DATA LISTING:

+--

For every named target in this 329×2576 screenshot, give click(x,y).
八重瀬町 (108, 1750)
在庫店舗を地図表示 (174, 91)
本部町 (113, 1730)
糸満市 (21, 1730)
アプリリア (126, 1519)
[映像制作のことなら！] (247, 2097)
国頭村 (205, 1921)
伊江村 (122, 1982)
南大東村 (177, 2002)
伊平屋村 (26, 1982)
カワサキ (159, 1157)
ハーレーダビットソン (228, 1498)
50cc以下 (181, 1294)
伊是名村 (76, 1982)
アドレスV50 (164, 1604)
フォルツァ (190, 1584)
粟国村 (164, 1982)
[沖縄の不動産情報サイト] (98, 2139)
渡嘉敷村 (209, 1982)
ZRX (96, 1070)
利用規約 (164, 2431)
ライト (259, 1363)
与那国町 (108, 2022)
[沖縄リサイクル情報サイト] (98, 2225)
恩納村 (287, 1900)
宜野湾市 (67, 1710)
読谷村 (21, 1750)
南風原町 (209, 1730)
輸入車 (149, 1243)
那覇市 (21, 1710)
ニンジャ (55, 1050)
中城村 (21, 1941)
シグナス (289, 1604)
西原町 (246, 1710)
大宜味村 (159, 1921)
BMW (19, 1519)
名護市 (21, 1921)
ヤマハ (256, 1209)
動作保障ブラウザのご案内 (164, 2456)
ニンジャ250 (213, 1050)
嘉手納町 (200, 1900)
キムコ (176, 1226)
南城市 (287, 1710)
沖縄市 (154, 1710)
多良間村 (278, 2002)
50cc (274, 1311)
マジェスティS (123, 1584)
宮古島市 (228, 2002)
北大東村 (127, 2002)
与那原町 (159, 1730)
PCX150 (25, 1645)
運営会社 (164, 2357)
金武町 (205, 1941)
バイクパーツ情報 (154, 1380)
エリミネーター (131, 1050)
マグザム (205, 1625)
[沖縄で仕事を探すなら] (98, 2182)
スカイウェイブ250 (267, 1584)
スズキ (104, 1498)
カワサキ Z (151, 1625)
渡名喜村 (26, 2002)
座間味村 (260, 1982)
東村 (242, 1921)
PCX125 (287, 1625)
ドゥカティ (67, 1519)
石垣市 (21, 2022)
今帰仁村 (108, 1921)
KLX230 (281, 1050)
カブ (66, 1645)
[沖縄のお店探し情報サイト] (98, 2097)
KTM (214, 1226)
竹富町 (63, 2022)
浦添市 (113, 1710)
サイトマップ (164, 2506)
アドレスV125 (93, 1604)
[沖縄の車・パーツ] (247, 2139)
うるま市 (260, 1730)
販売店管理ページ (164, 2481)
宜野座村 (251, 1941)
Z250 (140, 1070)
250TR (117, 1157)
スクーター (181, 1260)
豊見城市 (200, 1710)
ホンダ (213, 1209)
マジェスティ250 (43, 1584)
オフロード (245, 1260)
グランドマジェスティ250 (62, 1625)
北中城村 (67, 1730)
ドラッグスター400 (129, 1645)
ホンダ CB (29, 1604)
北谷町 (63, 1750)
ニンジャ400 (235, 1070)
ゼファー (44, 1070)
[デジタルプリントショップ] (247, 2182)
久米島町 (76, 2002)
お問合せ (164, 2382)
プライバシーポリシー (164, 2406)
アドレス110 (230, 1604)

+--

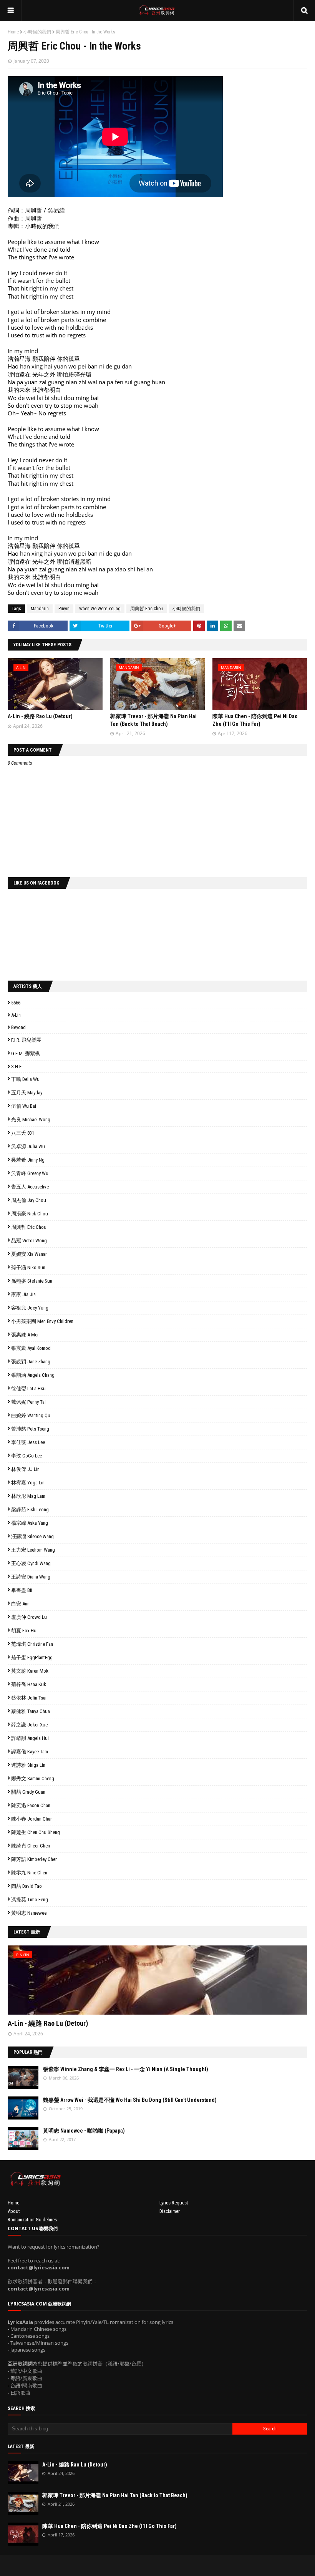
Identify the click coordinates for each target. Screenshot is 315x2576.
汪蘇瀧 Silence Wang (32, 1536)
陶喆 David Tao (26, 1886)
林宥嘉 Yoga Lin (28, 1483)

+--

WHAT IS NEEDED:
Look above for the line with "For every named"; retype exactly that line, every line after it up to the line with "ZRX (96, 1070)", and that line too, nothing else.

TASK RESPONSE:
For every named target in this 329×2576 screenshot, give click(x,y).
八重瀬町 (108, 1750)
在庫店舗を地図表示 (174, 91)
本部町 (113, 1730)
糸満市 (21, 1730)
アプリリア (126, 1519)
[映像制作のことなら！] (247, 2097)
国頭村 (205, 1921)
伊江村 (122, 1982)
南大東村 (177, 2002)
伊平屋村 (26, 1982)
カワサキ (159, 1157)
ハーレーダビットソン (228, 1498)
50cc以下 (181, 1294)
伊是名村 (76, 1982)
アドレスV50 (164, 1604)
フォルツァ (190, 1584)
粟国村 (164, 1982)
[沖縄の不動産情報サイト] (98, 2139)
渡嘉敷村 (209, 1982)
ZRX (96, 1070)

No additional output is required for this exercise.